There was a good deal of lively conversation on KBTH with the new IK and some helpful advice on Turkish Cast On's. I now have answers to why I bent my needles (for the first time ever!) trying, albeit awkwardly and incorrectly, to master a toe up technique for socks. I received some wonderful enabling advice on some Romney sock yarns from Red Bird Knits that I wasn't aware of. I have a great fondness for Romney, some of the best fleece I've worked with, but I had never found a Romney yarn. They are currently out of stock but it's on my bookmark watch list. Romney can be anything from fine and long and silky like the finest shetland for laces.... or carpet fiber. I've enjoyed the silky stuff and still have some fleece to clean!

I also chatted a bit with Marina on some of the techniques she's used with her wealth of fair isles and spent a good bit of the day working out some things with the Ambassador sweater! Maybe not exciting to all of you, but I'm very pleased. I was brainstorming techniques for the hem and cuff/collar/button bands. I wasn't too excited about a seed stitch, garter stitch, or corrugated ribbing for the simplicity of this design. So I combined them all in very small amounts and I think it works. Simple, yes. But the sweater is simple so they work together. I washed up the coned Harrisville Shetland that I had for this project and re-swatched. Still a tight knit at 8spi but improved over the 9.25spi I was getting while it was still oiled.

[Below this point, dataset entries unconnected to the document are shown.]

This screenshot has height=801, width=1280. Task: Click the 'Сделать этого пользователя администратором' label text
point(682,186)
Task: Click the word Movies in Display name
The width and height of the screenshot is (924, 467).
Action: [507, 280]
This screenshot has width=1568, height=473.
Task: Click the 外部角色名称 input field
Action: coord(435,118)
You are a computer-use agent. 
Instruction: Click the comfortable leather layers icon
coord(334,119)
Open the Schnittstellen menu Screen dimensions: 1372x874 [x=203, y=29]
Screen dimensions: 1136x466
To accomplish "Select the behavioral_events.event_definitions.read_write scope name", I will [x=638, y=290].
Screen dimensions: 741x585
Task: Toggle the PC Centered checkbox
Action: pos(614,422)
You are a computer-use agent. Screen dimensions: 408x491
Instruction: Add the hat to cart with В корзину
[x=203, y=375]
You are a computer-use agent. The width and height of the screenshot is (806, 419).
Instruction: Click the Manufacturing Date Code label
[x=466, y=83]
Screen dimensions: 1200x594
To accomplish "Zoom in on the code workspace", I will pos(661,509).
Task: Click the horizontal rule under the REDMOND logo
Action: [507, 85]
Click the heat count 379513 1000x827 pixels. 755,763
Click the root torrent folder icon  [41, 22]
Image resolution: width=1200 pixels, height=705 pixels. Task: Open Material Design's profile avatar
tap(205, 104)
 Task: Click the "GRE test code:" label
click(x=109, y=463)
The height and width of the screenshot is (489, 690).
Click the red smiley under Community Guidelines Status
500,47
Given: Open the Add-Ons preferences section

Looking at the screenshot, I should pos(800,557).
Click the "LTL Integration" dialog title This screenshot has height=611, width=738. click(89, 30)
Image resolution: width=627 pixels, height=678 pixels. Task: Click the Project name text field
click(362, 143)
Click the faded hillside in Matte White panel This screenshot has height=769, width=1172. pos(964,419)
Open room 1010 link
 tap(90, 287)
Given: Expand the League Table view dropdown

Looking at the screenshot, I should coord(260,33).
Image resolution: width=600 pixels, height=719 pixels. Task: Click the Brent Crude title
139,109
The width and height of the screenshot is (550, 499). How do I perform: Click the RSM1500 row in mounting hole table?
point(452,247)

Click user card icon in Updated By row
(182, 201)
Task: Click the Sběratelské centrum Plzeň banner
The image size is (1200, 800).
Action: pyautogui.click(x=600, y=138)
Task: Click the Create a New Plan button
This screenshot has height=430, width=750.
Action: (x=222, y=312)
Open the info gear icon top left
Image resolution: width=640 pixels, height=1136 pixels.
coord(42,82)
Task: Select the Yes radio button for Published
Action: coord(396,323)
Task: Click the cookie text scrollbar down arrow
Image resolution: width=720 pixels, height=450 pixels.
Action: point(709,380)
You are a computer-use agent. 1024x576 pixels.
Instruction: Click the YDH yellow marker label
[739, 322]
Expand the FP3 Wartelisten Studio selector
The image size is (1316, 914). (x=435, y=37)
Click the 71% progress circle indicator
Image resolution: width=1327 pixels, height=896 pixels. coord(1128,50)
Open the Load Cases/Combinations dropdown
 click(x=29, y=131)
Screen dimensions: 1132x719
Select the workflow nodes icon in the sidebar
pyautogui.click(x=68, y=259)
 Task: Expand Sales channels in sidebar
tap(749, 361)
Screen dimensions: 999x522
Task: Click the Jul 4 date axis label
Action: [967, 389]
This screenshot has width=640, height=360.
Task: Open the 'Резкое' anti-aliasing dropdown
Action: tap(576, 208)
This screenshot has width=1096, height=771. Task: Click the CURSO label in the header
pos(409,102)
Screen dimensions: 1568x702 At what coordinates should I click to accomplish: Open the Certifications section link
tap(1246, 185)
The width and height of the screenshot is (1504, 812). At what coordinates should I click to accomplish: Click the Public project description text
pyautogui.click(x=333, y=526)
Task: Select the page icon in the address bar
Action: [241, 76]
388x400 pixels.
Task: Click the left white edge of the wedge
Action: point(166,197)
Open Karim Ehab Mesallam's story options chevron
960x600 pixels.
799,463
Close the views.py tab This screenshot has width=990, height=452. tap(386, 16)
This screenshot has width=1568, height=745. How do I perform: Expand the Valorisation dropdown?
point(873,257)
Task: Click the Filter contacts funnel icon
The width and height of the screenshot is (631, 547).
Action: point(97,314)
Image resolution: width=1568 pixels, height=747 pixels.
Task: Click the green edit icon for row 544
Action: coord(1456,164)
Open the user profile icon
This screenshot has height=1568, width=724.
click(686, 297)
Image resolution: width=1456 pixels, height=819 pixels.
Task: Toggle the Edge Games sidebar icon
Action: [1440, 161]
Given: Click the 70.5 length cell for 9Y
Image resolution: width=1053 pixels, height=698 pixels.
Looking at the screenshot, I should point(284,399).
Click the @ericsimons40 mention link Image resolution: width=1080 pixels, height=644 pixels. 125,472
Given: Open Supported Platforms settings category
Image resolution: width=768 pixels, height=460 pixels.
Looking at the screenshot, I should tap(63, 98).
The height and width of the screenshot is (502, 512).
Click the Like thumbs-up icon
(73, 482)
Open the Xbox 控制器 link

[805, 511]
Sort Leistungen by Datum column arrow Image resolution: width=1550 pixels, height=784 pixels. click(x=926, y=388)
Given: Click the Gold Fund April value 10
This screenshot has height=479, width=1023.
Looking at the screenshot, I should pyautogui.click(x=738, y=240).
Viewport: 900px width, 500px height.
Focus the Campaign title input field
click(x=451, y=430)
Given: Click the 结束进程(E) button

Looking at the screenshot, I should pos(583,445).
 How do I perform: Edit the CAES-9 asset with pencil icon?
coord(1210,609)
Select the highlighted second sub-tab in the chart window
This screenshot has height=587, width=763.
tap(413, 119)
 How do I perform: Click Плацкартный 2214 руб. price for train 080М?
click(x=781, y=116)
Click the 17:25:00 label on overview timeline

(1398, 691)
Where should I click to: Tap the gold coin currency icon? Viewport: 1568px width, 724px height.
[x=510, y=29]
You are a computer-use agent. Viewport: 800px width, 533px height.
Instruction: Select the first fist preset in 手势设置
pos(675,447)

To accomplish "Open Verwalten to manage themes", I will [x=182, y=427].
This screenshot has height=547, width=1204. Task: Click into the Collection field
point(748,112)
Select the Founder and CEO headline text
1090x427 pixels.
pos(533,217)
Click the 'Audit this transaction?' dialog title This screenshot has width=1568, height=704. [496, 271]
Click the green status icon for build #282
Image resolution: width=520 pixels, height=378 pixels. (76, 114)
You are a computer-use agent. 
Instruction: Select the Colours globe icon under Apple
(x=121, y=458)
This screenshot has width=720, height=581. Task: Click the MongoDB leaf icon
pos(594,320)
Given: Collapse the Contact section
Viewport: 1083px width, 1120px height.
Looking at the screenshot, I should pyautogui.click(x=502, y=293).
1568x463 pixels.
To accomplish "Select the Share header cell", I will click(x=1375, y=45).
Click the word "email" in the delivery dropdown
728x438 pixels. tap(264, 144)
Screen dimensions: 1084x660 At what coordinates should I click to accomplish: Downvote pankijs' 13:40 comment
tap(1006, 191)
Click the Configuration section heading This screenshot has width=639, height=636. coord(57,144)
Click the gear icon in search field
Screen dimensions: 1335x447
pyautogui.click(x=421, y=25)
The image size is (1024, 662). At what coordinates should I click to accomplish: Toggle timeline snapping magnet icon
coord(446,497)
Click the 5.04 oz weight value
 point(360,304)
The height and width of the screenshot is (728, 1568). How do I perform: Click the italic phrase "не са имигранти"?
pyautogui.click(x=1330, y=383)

A little blurry but you get the gist. I also figured out the gauge issue, and the repeat issue and hopefully the way to get just the right shoulder seams. I know many of you are asking yourselves why I would be crazy enough to design a sweater in just two colors and actually be excited to knit it? Why, because I am going to bribe myself by knitting it at the same time as something more challenging or completely monochrome so it is refreshing in comparison! That will work, won't it?!?

Thursday, February 08, 2007

Earnshaw Begins

First, for the record, I have not finished spinning the 2000+ yards for Earnshaw. But... I couldn't resist casting on to see if the yarn would play out as I had intended. It is definitely going to be a happy knit! Reminds me of all the pinwheels we would put in the yard in the spring when I was a kid. I love the color orange - bright yellow orange - but it isn't the most flattering color unless it is just the right shade. I did manage to capture the shade that I wanted and the mix of colors keeps it in balance with all the rest. See? Totally happy colors :) Now my challenge is to continue spinning bulky singles to finish this. Sounds easy? Not! If I get distracted for even a few minutes, my hands automatically start drafting for a 2ply sock weight, the most common weight I spin the most of.



Now, my concession to the 2007 Knit from your Stash philosophy is to finish a WIP (or more) for every new project I start. I want to clear the decks to focus some time on Anne Boleyn that I haven't touched in months and months and to resurrect Alba in her final colorway. I also want to knit a heavier weight shawl - preferably in Silky Wool (I love that stuff!) and the Ambassador fair isle that I'm struggling a little with. So the following are my current targets:

1. Earnshaw - new
2. Handspun purple socks - wip
3. Sweet Germaine scarf for one of my best friends - new (but I should have started it much sooner)
4. Red Twist socks - wip

We'll see how I do ;)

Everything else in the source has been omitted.